Agama sebagai Keterarahan kepada Yang Absolut

Agama Sebagai Keterarahan pada “Yang Absolut”
Refleksi G.W.F Hegel tentang Agama “..Tanpa Dunia, Tuhan bukanlah Tuhan…”
HegelAgama mungkin adalah salah satu fenomen sosial yang sudah setua dengan peradaban manusia itu sendiri. Sejak nenek moyang kita masih mencari makan dengan jalan berburu dan meramu, agama sudah menjadi bagian integral dalam hidup manusia, apapun bentuk agama tersebut.
Kesadaran manusia meningkat sejalan dengan perkembangan jaman dan teknologi. Agama pun kini telah berevolusi menjadi suatu bentuk institusi lengkap dengan pelbagai ajaran, maupun ritual.
Yang lebih jelas lagi, kini agama telah menjadi suatu institusi, yang mungkin bisa disamakan dengan sebuah “perusahaan” besar yang memiliki ideologi ataupun ritual tertentu. Seringkali, agama justru membuat manusia menjadi terasing dari dirinya sendiri, karena terlalu menerapkan aturan-aturan yang terkadang tidak manusiawi dan memperbodoh.
Walaupun tahu bahwa agama kerap bisa menjadi pendorong proses dehumanisasi, yang mungkin juga tidak sesuai dengan cita-cita awal agama tersebut didirikan, tetapi tetap saja orang masih percaya akan agama, dan melihat agama sebagai bagian integral dari hidup mereka. Kepercayaan tersebut tidak hanya dimiliki oleh orang-orang yang “tidak berpendidikan”, tetapi juga oleh orang-orang yang intelektualitasnya cukup terpandang di komunitasnya.
Lepas dari diktum Marx, bahwa agama sebagai opium, sebagai ideologi, sebagai ilusi yang perlu, kita perlu bertanya-tanya, mengapa orang tetap beragama sampai sekarang ini? Untuk menjawab pertanyaan itu, saya mengacu pada filsuf yang konon menjadi inspirator didalam pemikiran Marx sendiri, yakni Hegel.
Hegel menawarkan pandangan yang sama sekali baru tentang agama. Ia tidak jatuh didalam dikotomi dan kontradiksi, melainkan mengajukan pemahaman dan refleksi yang sepenuhnya total, koheren, dan rasional tentang agama.

TUGAS LATIHAN - Cetak bagian teks tentang agama menurut Hegel, mulai dari "Agama Sebagai Keterarahan pada" dan berakhir pada "ajaran, maupun ritual.", tanpa mengubah satu kata pun. Butir-butir ini diambil dari sumber lain.

Entri Tersimpan:
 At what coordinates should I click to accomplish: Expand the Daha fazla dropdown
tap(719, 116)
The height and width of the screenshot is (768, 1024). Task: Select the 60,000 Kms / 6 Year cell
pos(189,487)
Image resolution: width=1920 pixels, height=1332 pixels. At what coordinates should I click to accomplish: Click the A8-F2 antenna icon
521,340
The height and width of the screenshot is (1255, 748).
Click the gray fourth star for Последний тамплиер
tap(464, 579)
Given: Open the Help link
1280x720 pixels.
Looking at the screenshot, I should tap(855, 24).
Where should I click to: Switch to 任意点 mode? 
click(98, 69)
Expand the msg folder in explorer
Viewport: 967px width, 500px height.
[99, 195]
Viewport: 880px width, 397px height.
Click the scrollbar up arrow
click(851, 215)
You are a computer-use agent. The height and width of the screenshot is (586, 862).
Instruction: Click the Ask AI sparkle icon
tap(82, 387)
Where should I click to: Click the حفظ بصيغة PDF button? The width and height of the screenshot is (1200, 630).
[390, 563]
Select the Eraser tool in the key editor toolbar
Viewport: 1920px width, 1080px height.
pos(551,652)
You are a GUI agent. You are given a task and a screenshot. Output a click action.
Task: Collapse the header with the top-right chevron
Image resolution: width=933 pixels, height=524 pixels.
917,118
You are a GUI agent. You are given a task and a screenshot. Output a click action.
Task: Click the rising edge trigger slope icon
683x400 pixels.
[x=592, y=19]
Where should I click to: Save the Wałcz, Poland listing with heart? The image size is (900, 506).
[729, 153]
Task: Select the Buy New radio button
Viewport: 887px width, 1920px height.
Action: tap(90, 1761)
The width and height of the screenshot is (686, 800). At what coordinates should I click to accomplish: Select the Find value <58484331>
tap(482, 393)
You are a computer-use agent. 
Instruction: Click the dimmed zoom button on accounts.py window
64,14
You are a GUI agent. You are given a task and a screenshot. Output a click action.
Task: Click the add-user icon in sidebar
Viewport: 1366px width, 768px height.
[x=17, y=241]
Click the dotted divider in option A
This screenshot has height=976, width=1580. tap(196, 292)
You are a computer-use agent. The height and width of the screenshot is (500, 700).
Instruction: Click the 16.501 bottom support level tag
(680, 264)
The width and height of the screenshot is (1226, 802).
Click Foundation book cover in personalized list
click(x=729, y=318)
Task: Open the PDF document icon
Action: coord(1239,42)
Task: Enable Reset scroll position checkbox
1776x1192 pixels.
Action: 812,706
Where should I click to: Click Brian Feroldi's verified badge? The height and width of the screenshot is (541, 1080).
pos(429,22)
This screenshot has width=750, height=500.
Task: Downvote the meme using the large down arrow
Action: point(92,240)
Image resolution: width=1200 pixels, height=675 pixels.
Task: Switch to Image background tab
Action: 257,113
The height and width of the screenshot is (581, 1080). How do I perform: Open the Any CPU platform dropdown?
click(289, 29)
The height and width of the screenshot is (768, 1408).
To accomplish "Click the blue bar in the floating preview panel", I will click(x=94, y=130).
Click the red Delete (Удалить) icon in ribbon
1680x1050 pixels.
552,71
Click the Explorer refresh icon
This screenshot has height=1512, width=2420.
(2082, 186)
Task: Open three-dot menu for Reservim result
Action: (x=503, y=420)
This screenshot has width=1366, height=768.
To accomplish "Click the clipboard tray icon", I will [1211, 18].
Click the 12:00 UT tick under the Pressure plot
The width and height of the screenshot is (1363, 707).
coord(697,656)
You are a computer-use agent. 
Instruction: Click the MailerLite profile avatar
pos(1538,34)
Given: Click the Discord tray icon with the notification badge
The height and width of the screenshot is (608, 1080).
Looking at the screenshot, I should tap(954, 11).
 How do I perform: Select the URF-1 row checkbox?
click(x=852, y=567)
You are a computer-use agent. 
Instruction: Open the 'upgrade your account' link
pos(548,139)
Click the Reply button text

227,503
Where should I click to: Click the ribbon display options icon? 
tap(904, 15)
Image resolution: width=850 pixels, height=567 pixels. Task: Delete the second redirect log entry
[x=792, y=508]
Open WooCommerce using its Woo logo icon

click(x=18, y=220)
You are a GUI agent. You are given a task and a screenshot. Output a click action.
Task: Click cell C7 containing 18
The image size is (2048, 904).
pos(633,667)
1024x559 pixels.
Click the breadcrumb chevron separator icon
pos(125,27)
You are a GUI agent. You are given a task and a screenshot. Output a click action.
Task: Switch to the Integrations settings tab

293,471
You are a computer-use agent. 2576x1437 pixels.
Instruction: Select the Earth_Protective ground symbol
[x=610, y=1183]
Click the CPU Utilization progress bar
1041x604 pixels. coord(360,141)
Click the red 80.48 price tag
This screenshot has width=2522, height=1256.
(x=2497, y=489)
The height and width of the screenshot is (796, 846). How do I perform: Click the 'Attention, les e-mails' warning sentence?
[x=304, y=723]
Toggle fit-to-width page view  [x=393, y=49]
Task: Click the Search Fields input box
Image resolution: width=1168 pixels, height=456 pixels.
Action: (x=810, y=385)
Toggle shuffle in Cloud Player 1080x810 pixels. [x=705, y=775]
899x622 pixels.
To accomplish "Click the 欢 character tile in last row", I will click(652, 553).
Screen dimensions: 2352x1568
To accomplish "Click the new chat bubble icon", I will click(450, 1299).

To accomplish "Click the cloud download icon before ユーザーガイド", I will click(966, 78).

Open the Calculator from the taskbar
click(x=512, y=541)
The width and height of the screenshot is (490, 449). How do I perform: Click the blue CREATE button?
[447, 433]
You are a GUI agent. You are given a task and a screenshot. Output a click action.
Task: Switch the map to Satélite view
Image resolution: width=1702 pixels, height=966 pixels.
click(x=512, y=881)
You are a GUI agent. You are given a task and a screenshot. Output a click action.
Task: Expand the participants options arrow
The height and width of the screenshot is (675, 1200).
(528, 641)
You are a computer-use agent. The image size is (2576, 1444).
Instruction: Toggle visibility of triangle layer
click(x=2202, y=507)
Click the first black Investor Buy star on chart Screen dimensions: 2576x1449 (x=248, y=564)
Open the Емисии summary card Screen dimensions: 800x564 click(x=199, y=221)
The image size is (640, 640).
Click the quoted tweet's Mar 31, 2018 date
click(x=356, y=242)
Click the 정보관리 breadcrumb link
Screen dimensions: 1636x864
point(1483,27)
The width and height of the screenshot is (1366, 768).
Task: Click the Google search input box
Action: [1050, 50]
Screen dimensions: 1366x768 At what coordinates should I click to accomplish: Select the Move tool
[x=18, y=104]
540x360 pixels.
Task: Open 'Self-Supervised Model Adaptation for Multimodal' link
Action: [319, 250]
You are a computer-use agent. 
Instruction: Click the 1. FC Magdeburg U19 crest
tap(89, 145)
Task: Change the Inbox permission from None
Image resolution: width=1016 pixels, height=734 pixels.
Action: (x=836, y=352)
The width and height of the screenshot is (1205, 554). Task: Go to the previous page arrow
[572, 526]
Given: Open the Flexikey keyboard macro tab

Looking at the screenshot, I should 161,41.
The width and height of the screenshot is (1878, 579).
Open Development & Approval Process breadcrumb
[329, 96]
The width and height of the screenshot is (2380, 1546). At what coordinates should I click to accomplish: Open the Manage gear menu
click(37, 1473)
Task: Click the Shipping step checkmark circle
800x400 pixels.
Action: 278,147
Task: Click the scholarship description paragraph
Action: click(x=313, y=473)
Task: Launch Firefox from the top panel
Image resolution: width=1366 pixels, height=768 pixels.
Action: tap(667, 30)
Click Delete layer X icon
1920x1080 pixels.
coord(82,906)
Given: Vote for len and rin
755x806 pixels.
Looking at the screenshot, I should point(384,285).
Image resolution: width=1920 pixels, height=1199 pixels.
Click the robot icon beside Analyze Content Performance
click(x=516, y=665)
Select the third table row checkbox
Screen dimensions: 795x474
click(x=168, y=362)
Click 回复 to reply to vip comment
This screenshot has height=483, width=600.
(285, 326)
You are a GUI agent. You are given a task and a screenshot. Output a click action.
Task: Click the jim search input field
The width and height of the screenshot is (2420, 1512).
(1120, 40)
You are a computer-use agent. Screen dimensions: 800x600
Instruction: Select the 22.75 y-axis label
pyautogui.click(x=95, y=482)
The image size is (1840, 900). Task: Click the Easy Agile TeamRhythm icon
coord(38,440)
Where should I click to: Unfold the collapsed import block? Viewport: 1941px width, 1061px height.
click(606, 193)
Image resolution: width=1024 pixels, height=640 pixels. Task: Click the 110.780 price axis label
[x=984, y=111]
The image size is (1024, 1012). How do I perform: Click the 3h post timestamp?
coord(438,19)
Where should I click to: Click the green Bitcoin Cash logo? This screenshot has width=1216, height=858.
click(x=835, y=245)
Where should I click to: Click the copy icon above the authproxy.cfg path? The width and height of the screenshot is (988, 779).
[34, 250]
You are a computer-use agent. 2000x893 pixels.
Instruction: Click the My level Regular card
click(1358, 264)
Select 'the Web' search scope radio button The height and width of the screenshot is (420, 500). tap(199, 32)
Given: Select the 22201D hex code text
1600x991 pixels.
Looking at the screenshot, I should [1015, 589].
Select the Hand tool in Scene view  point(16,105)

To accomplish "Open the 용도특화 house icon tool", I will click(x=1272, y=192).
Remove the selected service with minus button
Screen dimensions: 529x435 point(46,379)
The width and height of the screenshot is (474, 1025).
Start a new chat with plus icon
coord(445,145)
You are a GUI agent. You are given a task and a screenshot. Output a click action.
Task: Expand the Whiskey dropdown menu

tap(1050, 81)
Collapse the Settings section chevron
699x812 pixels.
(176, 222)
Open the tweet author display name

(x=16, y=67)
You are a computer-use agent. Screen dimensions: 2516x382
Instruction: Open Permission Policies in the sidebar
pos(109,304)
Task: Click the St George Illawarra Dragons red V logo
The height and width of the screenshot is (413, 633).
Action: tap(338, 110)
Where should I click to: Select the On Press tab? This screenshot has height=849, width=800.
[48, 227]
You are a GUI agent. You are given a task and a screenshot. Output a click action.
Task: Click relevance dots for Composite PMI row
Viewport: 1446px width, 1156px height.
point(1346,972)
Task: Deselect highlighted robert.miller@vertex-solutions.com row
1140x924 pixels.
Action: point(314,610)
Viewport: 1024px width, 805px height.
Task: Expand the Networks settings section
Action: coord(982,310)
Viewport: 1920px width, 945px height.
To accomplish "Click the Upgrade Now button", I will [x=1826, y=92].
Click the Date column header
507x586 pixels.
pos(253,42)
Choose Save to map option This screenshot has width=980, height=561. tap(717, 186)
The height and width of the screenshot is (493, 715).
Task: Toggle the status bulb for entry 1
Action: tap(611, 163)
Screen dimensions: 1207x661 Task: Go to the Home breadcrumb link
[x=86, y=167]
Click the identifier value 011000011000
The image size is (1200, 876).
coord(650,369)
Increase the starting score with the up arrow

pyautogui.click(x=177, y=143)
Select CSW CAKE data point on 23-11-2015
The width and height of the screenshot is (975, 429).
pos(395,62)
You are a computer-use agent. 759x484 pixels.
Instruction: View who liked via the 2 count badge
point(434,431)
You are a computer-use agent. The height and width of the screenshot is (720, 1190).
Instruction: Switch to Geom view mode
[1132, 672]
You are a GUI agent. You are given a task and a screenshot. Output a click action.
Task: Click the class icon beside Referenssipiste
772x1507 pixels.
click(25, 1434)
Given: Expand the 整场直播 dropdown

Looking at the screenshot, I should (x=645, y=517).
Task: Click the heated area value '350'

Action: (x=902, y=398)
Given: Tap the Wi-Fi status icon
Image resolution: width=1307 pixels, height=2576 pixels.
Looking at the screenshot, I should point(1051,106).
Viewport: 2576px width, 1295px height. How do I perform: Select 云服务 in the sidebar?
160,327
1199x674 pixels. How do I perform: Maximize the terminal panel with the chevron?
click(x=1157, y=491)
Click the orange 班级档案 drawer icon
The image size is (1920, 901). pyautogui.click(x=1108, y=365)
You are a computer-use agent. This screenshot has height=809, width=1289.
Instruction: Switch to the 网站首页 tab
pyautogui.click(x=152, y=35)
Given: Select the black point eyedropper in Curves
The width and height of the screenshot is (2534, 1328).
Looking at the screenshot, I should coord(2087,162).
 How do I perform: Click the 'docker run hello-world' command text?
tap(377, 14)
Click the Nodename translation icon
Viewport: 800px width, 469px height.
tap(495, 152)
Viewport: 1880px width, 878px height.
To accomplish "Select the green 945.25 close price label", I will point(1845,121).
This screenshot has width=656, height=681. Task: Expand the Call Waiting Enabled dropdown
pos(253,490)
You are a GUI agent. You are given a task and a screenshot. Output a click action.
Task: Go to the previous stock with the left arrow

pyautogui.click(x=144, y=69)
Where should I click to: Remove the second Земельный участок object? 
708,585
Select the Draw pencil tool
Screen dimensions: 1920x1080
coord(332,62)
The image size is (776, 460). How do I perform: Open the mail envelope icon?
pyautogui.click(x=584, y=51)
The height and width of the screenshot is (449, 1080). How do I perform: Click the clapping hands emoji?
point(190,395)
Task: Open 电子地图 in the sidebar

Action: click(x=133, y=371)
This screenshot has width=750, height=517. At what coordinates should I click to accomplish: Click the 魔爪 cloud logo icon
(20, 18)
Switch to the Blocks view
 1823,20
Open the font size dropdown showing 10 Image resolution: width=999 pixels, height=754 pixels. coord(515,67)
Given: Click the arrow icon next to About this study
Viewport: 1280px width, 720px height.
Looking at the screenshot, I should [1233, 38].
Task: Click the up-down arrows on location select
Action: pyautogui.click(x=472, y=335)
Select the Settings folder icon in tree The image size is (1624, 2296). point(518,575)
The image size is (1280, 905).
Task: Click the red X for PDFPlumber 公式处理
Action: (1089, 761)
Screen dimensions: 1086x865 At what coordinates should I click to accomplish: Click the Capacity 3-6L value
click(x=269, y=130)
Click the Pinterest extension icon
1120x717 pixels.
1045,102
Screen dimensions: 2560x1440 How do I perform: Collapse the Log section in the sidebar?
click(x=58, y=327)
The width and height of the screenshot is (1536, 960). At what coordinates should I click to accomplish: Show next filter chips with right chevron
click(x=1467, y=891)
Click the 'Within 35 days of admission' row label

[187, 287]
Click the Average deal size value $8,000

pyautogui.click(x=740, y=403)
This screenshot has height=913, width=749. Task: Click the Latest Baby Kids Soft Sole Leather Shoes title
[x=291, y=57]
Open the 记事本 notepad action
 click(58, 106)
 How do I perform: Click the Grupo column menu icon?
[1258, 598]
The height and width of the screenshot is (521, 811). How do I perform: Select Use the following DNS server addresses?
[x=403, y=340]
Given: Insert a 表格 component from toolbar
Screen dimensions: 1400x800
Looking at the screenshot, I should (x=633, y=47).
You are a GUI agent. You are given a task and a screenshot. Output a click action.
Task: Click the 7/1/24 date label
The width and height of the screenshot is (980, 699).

JAWABAN -
Agama Sebagai Keterarahan pada “Yang Absolut”
Refleksi G.W.F Hegel tentang Agama “..Tanpa Dunia, Tuhan bukanlah Tuhan…”
HegelAgama mungkin adalah salah satu fenomen sosial yang sudah setua dengan peradaban manusia itu sendiri. Sejak nenek moyang kita masih mencari makan dengan jalan berburu dan meramu, agama sudah menjadi bagian integral dalam hidup manusia, apapun bentuk agama tersebut.
Kesadaran manusia meningkat sejalan dengan perkembangan jaman dan teknologi. Agama pun kini telah berevolusi menjadi suatu bentuk institusi lengkap dengan pelbagai ajaran, maupun ritual.